_Prompt_
What you should output is the data below, unchanged in every character.

_Given records_
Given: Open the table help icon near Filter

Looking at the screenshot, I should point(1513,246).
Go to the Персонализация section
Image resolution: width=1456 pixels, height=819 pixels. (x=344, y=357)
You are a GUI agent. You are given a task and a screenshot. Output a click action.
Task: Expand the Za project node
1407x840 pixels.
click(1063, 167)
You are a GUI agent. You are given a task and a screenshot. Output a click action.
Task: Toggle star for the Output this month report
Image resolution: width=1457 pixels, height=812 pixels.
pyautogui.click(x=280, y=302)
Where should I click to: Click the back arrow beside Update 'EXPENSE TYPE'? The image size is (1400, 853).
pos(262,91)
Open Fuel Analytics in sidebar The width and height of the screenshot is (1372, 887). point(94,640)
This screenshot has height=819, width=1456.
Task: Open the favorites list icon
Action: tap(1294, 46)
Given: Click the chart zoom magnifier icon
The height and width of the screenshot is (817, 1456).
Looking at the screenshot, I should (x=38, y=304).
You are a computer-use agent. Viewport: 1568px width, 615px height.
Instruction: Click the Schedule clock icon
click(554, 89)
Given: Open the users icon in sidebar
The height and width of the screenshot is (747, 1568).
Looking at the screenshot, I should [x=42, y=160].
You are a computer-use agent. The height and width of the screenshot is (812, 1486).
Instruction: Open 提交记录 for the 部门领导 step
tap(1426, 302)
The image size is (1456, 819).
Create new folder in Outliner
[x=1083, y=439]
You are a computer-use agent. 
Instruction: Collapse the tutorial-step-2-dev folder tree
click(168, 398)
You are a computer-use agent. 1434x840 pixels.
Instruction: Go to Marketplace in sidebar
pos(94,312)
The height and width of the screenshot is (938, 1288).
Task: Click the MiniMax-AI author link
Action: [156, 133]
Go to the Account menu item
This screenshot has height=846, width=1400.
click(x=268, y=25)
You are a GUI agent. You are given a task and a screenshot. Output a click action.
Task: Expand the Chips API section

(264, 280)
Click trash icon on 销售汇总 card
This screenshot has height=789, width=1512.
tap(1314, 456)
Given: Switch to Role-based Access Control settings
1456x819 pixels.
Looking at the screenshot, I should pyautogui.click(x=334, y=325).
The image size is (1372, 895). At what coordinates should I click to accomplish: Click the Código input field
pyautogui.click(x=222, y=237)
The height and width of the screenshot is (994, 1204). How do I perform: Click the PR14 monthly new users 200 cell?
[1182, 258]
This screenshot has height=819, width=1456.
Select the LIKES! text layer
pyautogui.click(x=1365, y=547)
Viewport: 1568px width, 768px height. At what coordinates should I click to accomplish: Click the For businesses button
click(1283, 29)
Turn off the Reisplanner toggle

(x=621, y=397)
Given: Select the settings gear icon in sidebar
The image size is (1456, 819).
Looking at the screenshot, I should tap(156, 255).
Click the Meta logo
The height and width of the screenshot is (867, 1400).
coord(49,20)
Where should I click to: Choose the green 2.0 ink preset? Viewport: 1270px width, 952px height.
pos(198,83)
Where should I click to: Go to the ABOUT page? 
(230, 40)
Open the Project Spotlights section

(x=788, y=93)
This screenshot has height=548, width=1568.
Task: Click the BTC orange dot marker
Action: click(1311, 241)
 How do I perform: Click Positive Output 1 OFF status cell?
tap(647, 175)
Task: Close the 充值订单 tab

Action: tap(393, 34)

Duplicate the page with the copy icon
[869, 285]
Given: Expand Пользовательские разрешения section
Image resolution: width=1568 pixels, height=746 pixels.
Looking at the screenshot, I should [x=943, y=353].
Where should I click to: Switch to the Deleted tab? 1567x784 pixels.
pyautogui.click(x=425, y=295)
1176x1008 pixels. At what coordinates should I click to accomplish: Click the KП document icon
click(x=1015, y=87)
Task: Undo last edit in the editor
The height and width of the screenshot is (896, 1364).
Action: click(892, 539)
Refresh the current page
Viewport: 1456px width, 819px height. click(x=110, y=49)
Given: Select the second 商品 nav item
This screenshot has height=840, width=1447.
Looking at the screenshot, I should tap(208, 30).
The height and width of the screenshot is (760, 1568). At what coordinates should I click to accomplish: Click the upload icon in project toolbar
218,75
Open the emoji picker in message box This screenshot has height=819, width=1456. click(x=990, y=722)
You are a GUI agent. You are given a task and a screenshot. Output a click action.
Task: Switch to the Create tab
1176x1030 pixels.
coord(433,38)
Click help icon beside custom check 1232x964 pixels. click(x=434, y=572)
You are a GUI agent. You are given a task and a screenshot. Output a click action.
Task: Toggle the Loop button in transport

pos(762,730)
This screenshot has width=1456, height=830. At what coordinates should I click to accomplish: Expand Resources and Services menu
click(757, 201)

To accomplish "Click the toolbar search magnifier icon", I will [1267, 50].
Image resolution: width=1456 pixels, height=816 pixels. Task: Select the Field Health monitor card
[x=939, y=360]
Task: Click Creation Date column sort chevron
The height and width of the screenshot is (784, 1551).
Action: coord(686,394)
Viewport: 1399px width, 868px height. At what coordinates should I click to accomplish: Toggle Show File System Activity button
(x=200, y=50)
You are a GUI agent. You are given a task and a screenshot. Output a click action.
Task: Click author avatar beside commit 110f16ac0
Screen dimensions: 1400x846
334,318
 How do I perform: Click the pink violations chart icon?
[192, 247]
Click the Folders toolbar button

_The answer_
Given: Open the table help icon near Filter

Looking at the screenshot, I should point(1513,246).
Go to the Персонализация section
Image resolution: width=1456 pixels, height=819 pixels. (x=344, y=357)
You are a GUI agent. You are given a task and a screenshot. Output a click action.
Task: Expand the Za project node
1407x840 pixels.
click(1063, 167)
You are a GUI agent. You are given a task and a screenshot. Output a click action.
Task: Toggle star for the Output this month report
Image resolution: width=1457 pixels, height=812 pixels.
pyautogui.click(x=280, y=302)
Where should I click to: Click the back arrow beside Update 'EXPENSE TYPE'? The image size is (1400, 853).
pos(262,91)
Open Fuel Analytics in sidebar The width and height of the screenshot is (1372, 887). point(94,640)
This screenshot has height=819, width=1456.
Task: Open the favorites list icon
Action: tap(1294, 46)
Given: Click the chart zoom magnifier icon
The height and width of the screenshot is (817, 1456).
Looking at the screenshot, I should (x=38, y=304).
You are a computer-use agent. Viewport: 1568px width, 615px height.
Instruction: Click the Schedule clock icon
click(554, 89)
Given: Open the users icon in sidebar
The height and width of the screenshot is (747, 1568).
Looking at the screenshot, I should [x=42, y=160].
You are a computer-use agent. The height and width of the screenshot is (812, 1486).
Instruction: Open 提交记录 for the 部门领导 step
tap(1426, 302)
The image size is (1456, 819).
Create new folder in Outliner
[x=1083, y=439]
You are a computer-use agent. 
Instruction: Collapse the tutorial-step-2-dev folder tree
click(168, 398)
You are a computer-use agent. 1434x840 pixels.
Instruction: Go to Marketplace in sidebar
pos(94,312)
The height and width of the screenshot is (938, 1288).
Task: Click the MiniMax-AI author link
Action: [156, 133]
Go to the Account menu item
This screenshot has height=846, width=1400.
click(x=268, y=25)
You are a GUI agent. You are given a task and a screenshot. Output a click action.
Task: Expand the Chips API section

(264, 280)
Click trash icon on 销售汇总 card
This screenshot has height=789, width=1512.
tap(1314, 456)
Given: Switch to Role-based Access Control settings
1456x819 pixels.
Looking at the screenshot, I should pyautogui.click(x=334, y=325).
The image size is (1372, 895). At what coordinates should I click to accomplish: Click the Código input field
pyautogui.click(x=222, y=237)
The height and width of the screenshot is (994, 1204). How do I perform: Click the PR14 monthly new users 200 cell?
[1182, 258]
This screenshot has height=819, width=1456.
Select the LIKES! text layer
pyautogui.click(x=1365, y=547)
Viewport: 1568px width, 768px height. At what coordinates should I click to accomplish: Click the For businesses button
click(1283, 29)
Turn off the Reisplanner toggle

(x=621, y=397)
Given: Select the settings gear icon in sidebar
The image size is (1456, 819).
Looking at the screenshot, I should tap(156, 255).
Click the Meta logo
The height and width of the screenshot is (867, 1400).
coord(49,20)
Where should I click to: Choose the green 2.0 ink preset? Viewport: 1270px width, 952px height.
pos(198,83)
Where should I click to: Go to the ABOUT page? 
(230, 40)
Open the Project Spotlights section

(x=788, y=93)
This screenshot has height=548, width=1568.
Task: Click the BTC orange dot marker
Action: click(1311, 241)
 How do I perform: Click Positive Output 1 OFF status cell?
tap(647, 175)
Task: Close the 充值订单 tab

Action: tap(393, 34)

Duplicate the page with the copy icon
[869, 285]
Given: Expand Пользовательские разрешения section
Image resolution: width=1568 pixels, height=746 pixels.
Looking at the screenshot, I should [x=943, y=353].
Where should I click to: Switch to the Deleted tab? 1567x784 pixels.
pyautogui.click(x=425, y=295)
1176x1008 pixels. At what coordinates should I click to accomplish: Click the KП document icon
click(x=1015, y=87)
Task: Undo last edit in the editor
The height and width of the screenshot is (896, 1364).
Action: click(892, 539)
Refresh the current page
Viewport: 1456px width, 819px height. click(x=110, y=49)
Given: Select the second 商品 nav item
This screenshot has height=840, width=1447.
Looking at the screenshot, I should tap(208, 30).
The height and width of the screenshot is (760, 1568). At what coordinates should I click to accomplish: Click the upload icon in project toolbar
218,75
Open the emoji picker in message box This screenshot has height=819, width=1456. click(x=990, y=722)
You are a GUI agent. You are given a task and a screenshot. Output a click action.
Task: Switch to the Create tab
1176x1030 pixels.
coord(433,38)
Click help icon beside custom check 1232x964 pixels. click(x=434, y=572)
You are a GUI agent. You are given a task and a screenshot. Output a click action.
Task: Toggle the Loop button in transport

pos(762,730)
This screenshot has width=1456, height=830. At what coordinates should I click to accomplish: Expand Resources and Services menu
click(757, 201)

To accomplish "Click the toolbar search magnifier icon", I will [1267, 50].
Image resolution: width=1456 pixels, height=816 pixels. Task: Select the Field Health monitor card
[x=939, y=360]
Task: Click Creation Date column sort chevron
The height and width of the screenshot is (784, 1551).
Action: coord(686,394)
Viewport: 1399px width, 868px height. At what coordinates should I click to accomplish: Toggle Show File System Activity button
(x=200, y=50)
You are a GUI agent. You are given a task and a screenshot. Output a click action.
Task: Click author avatar beside commit 110f16ac0
Screen dimensions: 1400x846
334,318
 How do I perform: Click the pink violations chart icon?
[192, 247]
Click the Folders toolbar button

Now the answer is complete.